* _AIM OF THE TASK_
Each line below must be written out exactly as shown.

* _SOURCE MATERIAL_
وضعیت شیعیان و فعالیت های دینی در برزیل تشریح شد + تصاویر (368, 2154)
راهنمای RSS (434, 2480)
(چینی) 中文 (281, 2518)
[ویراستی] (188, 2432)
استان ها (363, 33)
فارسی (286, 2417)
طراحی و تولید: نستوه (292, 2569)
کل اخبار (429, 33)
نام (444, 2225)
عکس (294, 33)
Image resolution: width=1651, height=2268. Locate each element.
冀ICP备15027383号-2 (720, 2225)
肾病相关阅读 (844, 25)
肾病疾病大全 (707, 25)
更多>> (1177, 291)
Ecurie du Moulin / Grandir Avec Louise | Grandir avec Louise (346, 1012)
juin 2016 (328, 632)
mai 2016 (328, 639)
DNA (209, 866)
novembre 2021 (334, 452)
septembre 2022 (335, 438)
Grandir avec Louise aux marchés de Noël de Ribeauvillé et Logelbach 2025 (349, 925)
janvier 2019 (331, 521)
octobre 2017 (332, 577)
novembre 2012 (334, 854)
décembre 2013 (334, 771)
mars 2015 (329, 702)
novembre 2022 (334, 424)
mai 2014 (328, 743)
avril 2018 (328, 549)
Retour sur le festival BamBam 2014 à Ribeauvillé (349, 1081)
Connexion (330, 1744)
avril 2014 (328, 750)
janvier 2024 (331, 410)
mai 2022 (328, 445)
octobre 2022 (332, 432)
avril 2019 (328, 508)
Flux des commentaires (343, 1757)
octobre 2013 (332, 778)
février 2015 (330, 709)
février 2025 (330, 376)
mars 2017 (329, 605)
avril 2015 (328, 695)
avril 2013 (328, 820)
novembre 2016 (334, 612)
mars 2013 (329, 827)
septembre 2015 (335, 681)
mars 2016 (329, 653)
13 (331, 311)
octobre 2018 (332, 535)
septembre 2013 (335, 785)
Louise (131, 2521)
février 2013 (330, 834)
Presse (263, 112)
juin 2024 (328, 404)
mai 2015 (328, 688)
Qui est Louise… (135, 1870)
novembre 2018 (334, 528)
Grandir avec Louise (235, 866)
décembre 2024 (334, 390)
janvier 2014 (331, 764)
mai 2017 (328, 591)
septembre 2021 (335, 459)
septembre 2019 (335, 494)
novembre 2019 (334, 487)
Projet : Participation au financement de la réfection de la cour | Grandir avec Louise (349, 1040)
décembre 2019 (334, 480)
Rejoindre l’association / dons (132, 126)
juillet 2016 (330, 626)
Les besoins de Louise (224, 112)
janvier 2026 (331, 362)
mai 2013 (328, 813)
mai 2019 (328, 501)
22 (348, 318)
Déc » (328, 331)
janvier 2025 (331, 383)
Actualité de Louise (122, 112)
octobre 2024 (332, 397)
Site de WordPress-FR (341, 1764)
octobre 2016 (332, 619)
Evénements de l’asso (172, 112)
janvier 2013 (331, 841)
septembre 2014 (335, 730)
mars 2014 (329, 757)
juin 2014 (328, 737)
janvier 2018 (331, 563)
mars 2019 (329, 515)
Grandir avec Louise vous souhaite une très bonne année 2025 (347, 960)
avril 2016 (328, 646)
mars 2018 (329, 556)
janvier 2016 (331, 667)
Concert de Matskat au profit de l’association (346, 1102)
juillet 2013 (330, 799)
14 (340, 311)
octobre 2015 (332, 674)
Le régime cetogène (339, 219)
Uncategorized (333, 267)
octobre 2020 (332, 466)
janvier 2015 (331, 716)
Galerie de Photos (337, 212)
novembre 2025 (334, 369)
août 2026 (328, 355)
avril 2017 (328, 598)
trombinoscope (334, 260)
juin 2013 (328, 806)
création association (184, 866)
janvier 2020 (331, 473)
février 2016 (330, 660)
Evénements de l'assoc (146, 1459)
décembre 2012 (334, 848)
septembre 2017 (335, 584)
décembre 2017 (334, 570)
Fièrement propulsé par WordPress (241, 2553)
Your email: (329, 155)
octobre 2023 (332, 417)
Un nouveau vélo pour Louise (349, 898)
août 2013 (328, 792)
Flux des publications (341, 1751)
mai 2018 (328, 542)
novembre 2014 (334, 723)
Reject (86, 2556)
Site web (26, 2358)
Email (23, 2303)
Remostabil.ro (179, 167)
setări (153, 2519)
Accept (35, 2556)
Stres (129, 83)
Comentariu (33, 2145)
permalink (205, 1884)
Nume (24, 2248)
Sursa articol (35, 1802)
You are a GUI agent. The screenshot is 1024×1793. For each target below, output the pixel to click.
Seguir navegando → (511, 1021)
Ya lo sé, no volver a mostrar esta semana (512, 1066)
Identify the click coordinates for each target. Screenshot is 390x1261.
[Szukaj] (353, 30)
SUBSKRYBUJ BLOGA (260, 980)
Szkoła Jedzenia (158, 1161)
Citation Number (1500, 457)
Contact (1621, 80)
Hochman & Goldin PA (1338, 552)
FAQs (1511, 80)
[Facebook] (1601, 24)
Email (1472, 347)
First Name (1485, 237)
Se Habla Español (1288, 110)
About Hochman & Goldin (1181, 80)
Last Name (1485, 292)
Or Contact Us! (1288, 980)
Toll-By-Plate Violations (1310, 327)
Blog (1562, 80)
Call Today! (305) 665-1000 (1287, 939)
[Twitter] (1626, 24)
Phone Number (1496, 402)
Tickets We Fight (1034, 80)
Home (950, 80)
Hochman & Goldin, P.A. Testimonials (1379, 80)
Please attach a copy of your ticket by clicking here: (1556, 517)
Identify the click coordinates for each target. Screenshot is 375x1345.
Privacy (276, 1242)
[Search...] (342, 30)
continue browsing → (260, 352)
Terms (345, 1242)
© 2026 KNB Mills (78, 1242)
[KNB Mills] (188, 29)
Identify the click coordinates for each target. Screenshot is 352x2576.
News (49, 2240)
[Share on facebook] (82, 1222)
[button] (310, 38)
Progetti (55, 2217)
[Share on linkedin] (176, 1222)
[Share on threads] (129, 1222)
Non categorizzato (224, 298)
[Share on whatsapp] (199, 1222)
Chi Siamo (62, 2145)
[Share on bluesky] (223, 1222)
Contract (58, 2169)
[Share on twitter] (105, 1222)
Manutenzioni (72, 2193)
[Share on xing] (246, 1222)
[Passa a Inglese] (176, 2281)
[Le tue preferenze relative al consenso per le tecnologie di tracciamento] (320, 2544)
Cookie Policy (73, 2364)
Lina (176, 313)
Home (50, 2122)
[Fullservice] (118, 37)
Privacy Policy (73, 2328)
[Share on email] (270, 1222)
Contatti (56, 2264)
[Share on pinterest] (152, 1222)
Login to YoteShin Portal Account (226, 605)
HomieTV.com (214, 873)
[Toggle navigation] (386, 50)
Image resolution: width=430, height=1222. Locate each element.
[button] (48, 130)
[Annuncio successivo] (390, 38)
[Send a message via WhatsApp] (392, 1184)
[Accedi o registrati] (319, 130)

* _REPLY TO THE TASK_
وضعیت شیعیان و فعالیت های دینی در برزیل تشریح شد + تصاویر (368, 2154)
راهنمای RSS (434, 2480)
(چینی) 中文 (281, 2518)
[ویراستی] (188, 2432)
استان ها (363, 33)
فارسی (286, 2417)
طراحی و تولید: نستوه (292, 2569)
کل اخبار (429, 33)
نام (444, 2225)
عکس (294, 33)
Image resolution: width=1651, height=2268. Locate each element.
冀ICP备15027383号-2 (720, 2225)
肾病相关阅读 (844, 25)
肾病疾病大全 (707, 25)
更多>> (1177, 291)
Ecurie du Moulin / Grandir Avec Louise | Grandir avec Louise (346, 1012)
juin 2016 (328, 632)
mai 2016 (328, 639)
DNA (209, 866)
novembre 2021 (334, 452)
septembre 2022 (335, 438)
Grandir avec Louise aux marchés de Noël de Ribeauvillé et Logelbach 2025 (349, 925)
janvier 2019 (331, 521)
octobre 2017 (332, 577)
novembre 2012 (334, 854)
décembre 2013 (334, 771)
mars 2015 (329, 702)
novembre 2022 (334, 424)
mai 2014 (328, 743)
avril 2018 (328, 549)
Retour sur le festival BamBam 2014 à Ribeauvillé (349, 1081)
Connexion (330, 1744)
avril 2014 (328, 750)
janvier 2024 (331, 410)
mai 2022 (328, 445)
octobre 2022 (332, 432)
avril 2019 (328, 508)
Flux des commentaires (343, 1757)
octobre 2013 (332, 778)
février 2015 (330, 709)
février 2025 (330, 376)
mars 2017 (329, 605)
avril 2015 (328, 695)
avril 2013 (328, 820)
novembre 2016 (334, 612)
mars 2013 (329, 827)
septembre 2015 (335, 681)
mars 2016 (329, 653)
13 (331, 311)
octobre 2018 (332, 535)
septembre 2013 (335, 785)
Louise (131, 2521)
février 2013 (330, 834)
Presse (263, 112)
juin 2024 (328, 404)
mai 2015 (328, 688)
Qui est Louise… (135, 1870)
novembre 2018 (334, 528)
Grandir avec Louise (235, 866)
décembre 2024 (334, 390)
janvier 2014 (331, 764)
mai 2017 (328, 591)
septembre 2021 (335, 459)
septembre 2019 (335, 494)
novembre 2019 (334, 487)
Projet : Participation au financement de la réfection de la cour | Grandir avec Louise (349, 1040)
décembre 2019 (334, 480)
Rejoindre l’association / dons (132, 126)
juillet 2016 (330, 626)
Les besoins de Louise (224, 112)
janvier 2026 (331, 362)
mai 2013 (328, 813)
mai 2019 (328, 501)
22 (348, 318)
Déc » (328, 331)
janvier 2025 (331, 383)
Actualité de Louise (122, 112)
octobre 2024 (332, 397)
Site de WordPress-FR (341, 1764)
octobre 2016 (332, 619)
Evénements de l’asso (172, 112)
janvier 2013 (331, 841)
septembre 2014 (335, 730)
mars 2014 (329, 757)
juin 2014 (328, 737)
janvier 2018 (331, 563)
mars 2019 (329, 515)
Grandir avec Louise vous souhaite une très bonne année 2025 (347, 960)
avril 2016 (328, 646)
mars 2018 (329, 556)
janvier 2016 (331, 667)
Concert de Matskat au profit de l’association (346, 1102)
juillet 2013 (330, 799)
14 (340, 311)
octobre 2015 (332, 674)
Le régime cetogène (339, 219)
Uncategorized (333, 267)
octobre 2020 (332, 466)
janvier 2015 (331, 716)
Galerie de Photos (337, 212)
novembre 2025 (334, 369)
août 2026 (328, 355)
avril 2017 (328, 598)
trombinoscope (334, 260)
juin 2013 (328, 806)
création association (184, 866)
janvier 2020 (331, 473)
février 2016 (330, 660)
Evénements de l'assoc (146, 1459)
décembre 2012 (334, 848)
septembre 2017 (335, 584)
décembre 2017 (334, 570)
Fièrement propulsé par WordPress (241, 2553)
Your email: (329, 155)
octobre 2023 (332, 417)
Un nouveau vélo pour Louise (349, 898)
août 2013 (328, 792)
Flux des publications (341, 1751)
mai 2018 (328, 542)
novembre 2014 (334, 723)
Reject (86, 2556)
Site web (26, 2358)
Email (23, 2303)
Remostabil.ro (179, 167)
setări (153, 2519)
Accept (35, 2556)
Stres (129, 83)
Comentariu (33, 2145)
permalink (205, 1884)
Nume (24, 2248)
Sursa articol (35, 1802)
You are a GUI agent. The screenshot is 1024×1793. For each target below, output the pixel to click.
Seguir navegando → (511, 1021)
Ya lo sé, no volver a mostrar esta semana (512, 1066)
Identify the click coordinates for each target. Screenshot is 390x1261.
[Szukaj] (353, 30)
SUBSKRYBUJ BLOGA (260, 980)
Szkoła Jedzenia (158, 1161)
Citation Number (1500, 457)
Contact (1621, 80)
Hochman & Goldin PA (1338, 552)
FAQs (1511, 80)
[Facebook] (1601, 24)
Email (1472, 347)
First Name (1485, 237)
Se Habla Español (1288, 110)
About Hochman & Goldin (1181, 80)
Last Name (1485, 292)
Or Contact Us! (1288, 980)
Toll-By-Plate Violations (1310, 327)
Blog (1562, 80)
Call Today! (305) 665-1000 (1287, 939)
[Twitter] (1626, 24)
Phone Number (1496, 402)
Tickets We Fight (1034, 80)
Home (950, 80)
Hochman & Goldin, P.A. Testimonials (1379, 80)
Please attach a copy of your ticket by clicking here: (1556, 517)
Identify the click coordinates for each target. Screenshot is 375x1345.
Privacy (276, 1242)
[Search...] (342, 30)
continue browsing → (260, 352)
Terms (345, 1242)
© 2026 KNB Mills (78, 1242)
[KNB Mills] (188, 29)
Identify the click coordinates for each target. Screenshot is 352x2576.
News (49, 2240)
[Share on facebook] (82, 1222)
[button] (310, 38)
Progetti (55, 2217)
[Share on linkedin] (176, 1222)
[Share on threads] (129, 1222)
Non categorizzato (224, 298)
[Share on whatsapp] (199, 1222)
Chi Siamo (62, 2145)
[Share on bluesky] (223, 1222)
Contract (58, 2169)
[Share on twitter] (105, 1222)
Manutenzioni (72, 2193)
[Share on xing] (246, 1222)
[Passa a Inglese] (176, 2281)
[Le tue preferenze relative al consenso per le tecnologie di tracciamento] (320, 2544)
Cookie Policy (73, 2364)
Lina (176, 313)
Home (50, 2122)
[Fullservice] (118, 37)
Privacy Policy (73, 2328)
[Share on email] (270, 1222)
Contatti (56, 2264)
[Share on pinterest] (152, 1222)
Login to YoteShin Portal Account (226, 605)
HomieTV.com (214, 873)
[Toggle navigation] (386, 50)
Image resolution: width=430, height=1222. Locate each element.
[button] (48, 130)
[Annuncio successivo] (390, 38)
[Send a message via WhatsApp] (392, 1184)
[Accedi o registrati] (319, 130)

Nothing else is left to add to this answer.